While we have not bothered to come up with a programme on multiculturalism, there is the ritualistic incantation by the authorities that Guyana is “multi-ethnic”. And while maintaining the “One People, One Nation, One Destiny” goal of the national motto, they just as ritualistically chant, “Unity in Diversity”.
The question is: how do we make this aspiration more concrete, when “Unity” is so ambiguous and amorphous? How do we measure this ‘unity’? And how do we ensure that it does not become a stalking horse for assimilation through the back door – as in Britain, the US and Europe?
We suggest that our motto be “Unity in Diversity through Equality in Diversity”.
One definition of ‘multiculturalism’ suggests that it is ‘A systematic and comprehensive response to cultural and ethnic diversity with educational, linguistic, economic and social components and specific institutional mechanisms”. This suggests areas in which we initially pursue equality.
Now, we want to emphasise that we are not emphasising any ‘separatist ideal’, in which each group lives in a hermetically sealed enclave; we are suggesting that the “equal treatment in culture’s imperative, if implemented and become real, would eliminate the barriers of hauteur and exclusion that set off their inevitable reactions of resistance. We believe that when we deal with each other as equals, there would be the inevitable cross-cultural fertilisation (in all directions), and not one-way, which is seen as top down.
With the state out of the ‘culture’, it could engender and promote a feeling of “Guyanese-ness” among our people through the conscious construction of a democratic state; the creation of conditions wherein we are all treated as one, equally, by the state; equality of opportunity; human rights; encouragement of diversities; due process. Justice and fair play and rule of law may seem dry compared to the warmth of the blood ties of “nationhood”, but they can engender the unity of public purpose and the recognition of individual worth, wherein we can be proud of our common citizenship. Citizenship of Guyana has to become something that has concrete meaning to all of us.

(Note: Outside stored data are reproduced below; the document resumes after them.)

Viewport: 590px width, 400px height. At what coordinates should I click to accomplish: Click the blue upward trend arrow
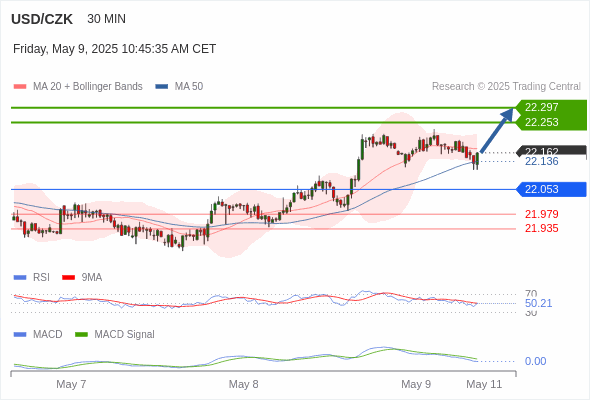497,130
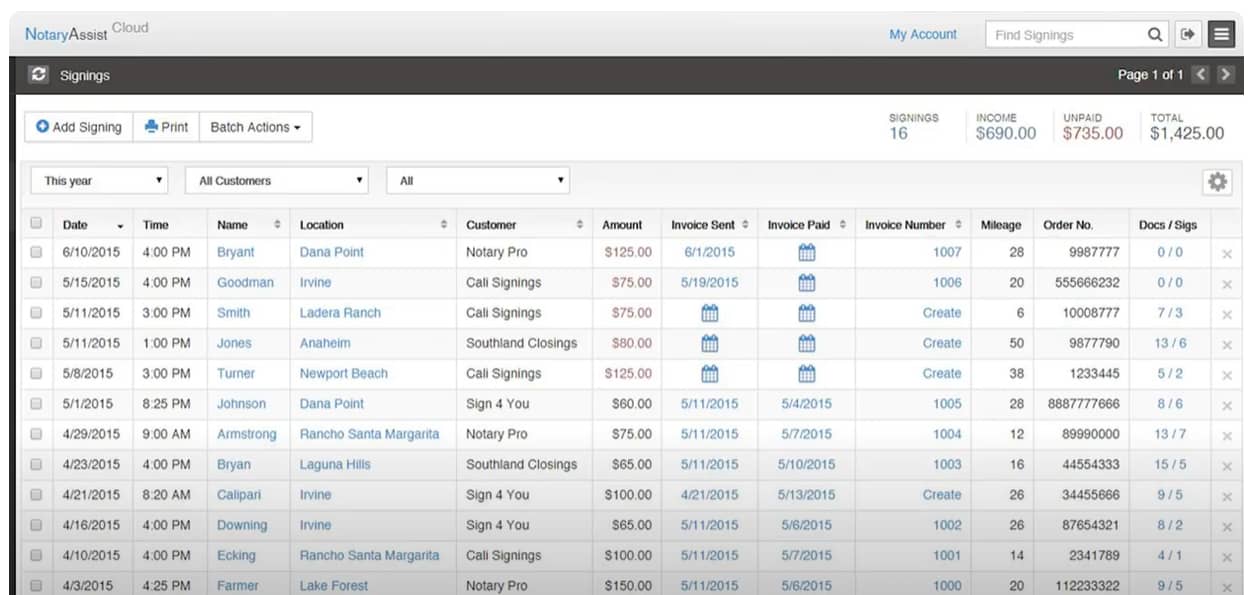Go to My Account
This screenshot has width=1252, height=595.
coord(922,33)
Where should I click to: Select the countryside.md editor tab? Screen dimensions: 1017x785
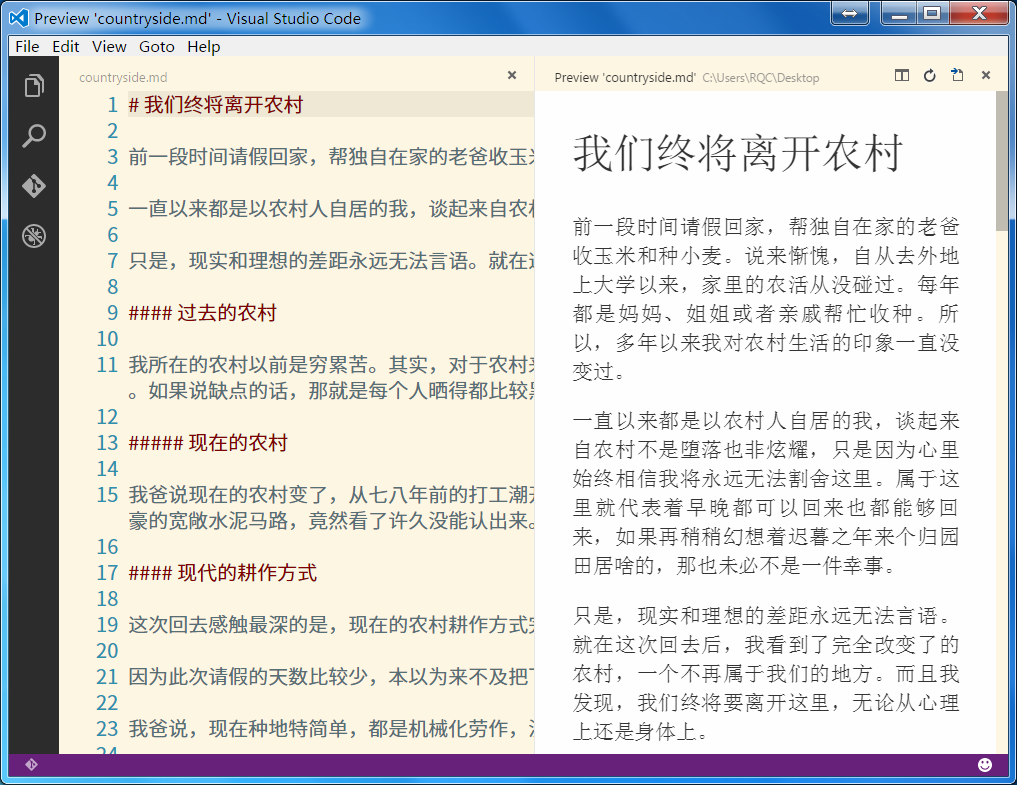click(x=122, y=76)
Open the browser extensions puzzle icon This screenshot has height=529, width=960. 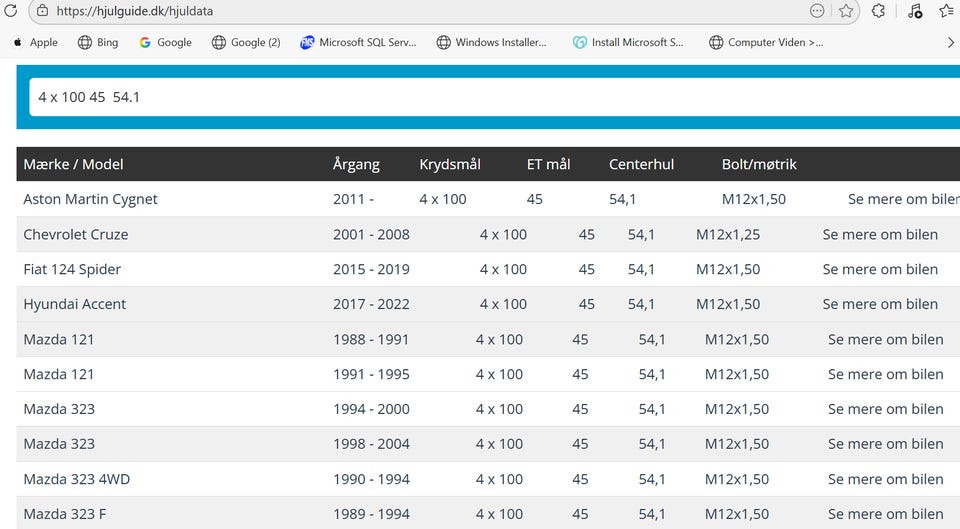(879, 11)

For Guyana then, our ethnicities would be defined outside our “Guyanese-ness”, and to be African Guyanese or Indian Guyanese would not be contradictory in any sense. The first part of our identity would be specific, while the latter would be universalistic. The “national” will now be a space where ethnically imagined communities can live and share. To be Guyanese would be to share moral precepts – norms, values and attitudes – rather than shared cultural experience and practice. A “good Guyanese” would be one who is loyal to this country and strives to practice the secular universalistic ideological values it extols.